**Written exercise**
Copy every item below word for word, changing nothing.

# start of Record set

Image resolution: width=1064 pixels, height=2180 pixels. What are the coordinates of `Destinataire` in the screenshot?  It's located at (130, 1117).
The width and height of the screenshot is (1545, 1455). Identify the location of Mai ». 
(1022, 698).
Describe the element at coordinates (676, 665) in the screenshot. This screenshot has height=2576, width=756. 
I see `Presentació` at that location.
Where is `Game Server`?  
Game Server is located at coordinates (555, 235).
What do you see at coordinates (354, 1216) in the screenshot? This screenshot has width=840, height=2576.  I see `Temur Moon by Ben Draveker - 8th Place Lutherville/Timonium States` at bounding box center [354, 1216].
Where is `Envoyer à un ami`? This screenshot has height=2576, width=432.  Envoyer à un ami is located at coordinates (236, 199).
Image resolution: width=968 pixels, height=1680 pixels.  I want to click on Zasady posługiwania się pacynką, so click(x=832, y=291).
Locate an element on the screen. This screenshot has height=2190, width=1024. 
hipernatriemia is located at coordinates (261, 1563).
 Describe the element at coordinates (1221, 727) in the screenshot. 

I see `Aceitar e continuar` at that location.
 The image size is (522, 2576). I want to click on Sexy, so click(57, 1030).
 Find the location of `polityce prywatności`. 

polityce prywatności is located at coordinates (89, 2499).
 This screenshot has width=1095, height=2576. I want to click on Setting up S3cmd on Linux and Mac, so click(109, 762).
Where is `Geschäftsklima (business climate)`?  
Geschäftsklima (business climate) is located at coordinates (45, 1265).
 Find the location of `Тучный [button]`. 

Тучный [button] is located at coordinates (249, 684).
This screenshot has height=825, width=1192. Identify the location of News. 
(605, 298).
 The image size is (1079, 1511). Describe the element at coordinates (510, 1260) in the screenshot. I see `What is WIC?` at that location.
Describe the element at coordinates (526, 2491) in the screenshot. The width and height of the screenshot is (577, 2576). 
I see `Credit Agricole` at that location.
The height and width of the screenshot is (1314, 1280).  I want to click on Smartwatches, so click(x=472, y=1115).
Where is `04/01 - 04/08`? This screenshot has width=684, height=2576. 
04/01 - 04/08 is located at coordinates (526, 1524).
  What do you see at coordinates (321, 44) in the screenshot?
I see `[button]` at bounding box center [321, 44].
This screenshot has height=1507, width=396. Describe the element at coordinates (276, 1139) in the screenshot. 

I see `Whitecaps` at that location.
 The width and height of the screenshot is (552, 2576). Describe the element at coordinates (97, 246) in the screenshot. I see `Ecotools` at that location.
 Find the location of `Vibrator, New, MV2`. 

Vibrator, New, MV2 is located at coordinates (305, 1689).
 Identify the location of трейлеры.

# end of Record set

**Result of the exercise**
Image resolution: width=1064 pixels, height=2180 pixels. What are the coordinates of `Destinataire` in the screenshot?  It's located at (130, 1117).
The width and height of the screenshot is (1545, 1455). Identify the location of Mai ». 
(1022, 698).
Describe the element at coordinates (676, 665) in the screenshot. This screenshot has height=2576, width=756. 
I see `Presentació` at that location.
Where is `Game Server`?  
Game Server is located at coordinates (555, 235).
What do you see at coordinates (354, 1216) in the screenshot? This screenshot has width=840, height=2576.  I see `Temur Moon by Ben Draveker - 8th Place Lutherville/Timonium States` at bounding box center [354, 1216].
Where is `Envoyer à un ami`? This screenshot has height=2576, width=432.  Envoyer à un ami is located at coordinates (236, 199).
Image resolution: width=968 pixels, height=1680 pixels.  I want to click on Zasady posługiwania się pacynką, so click(x=832, y=291).
Locate an element on the screen. This screenshot has height=2190, width=1024. 
hipernatriemia is located at coordinates (261, 1563).
 Describe the element at coordinates (1221, 727) in the screenshot. 

I see `Aceitar e continuar` at that location.
 The image size is (522, 2576). I want to click on Sexy, so click(57, 1030).
 Find the location of `polityce prywatności`. 

polityce prywatności is located at coordinates (89, 2499).
 This screenshot has width=1095, height=2576. I want to click on Setting up S3cmd on Linux and Mac, so click(109, 762).
Where is `Geschäftsklima (business climate)`?  
Geschäftsklima (business climate) is located at coordinates (45, 1265).
 Find the location of `Тучный [button]`. 

Тучный [button] is located at coordinates (249, 684).
This screenshot has height=825, width=1192. Identify the location of News. 
(605, 298).
 The image size is (1079, 1511). Describe the element at coordinates (510, 1260) in the screenshot. I see `What is WIC?` at that location.
Describe the element at coordinates (526, 2491) in the screenshot. The width and height of the screenshot is (577, 2576). 
I see `Credit Agricole` at that location.
The height and width of the screenshot is (1314, 1280).  I want to click on Smartwatches, so click(x=472, y=1115).
Where is `04/01 - 04/08`? This screenshot has width=684, height=2576. 
04/01 - 04/08 is located at coordinates (526, 1524).
  What do you see at coordinates (321, 44) in the screenshot?
I see `[button]` at bounding box center [321, 44].
This screenshot has height=1507, width=396. Describe the element at coordinates (276, 1139) in the screenshot. 

I see `Whitecaps` at that location.
 The width and height of the screenshot is (552, 2576). Describe the element at coordinates (97, 246) in the screenshot. I see `Ecotools` at that location.
 Find the location of `Vibrator, New, MV2`. 

Vibrator, New, MV2 is located at coordinates (305, 1689).
 Identify the location of трейлеры.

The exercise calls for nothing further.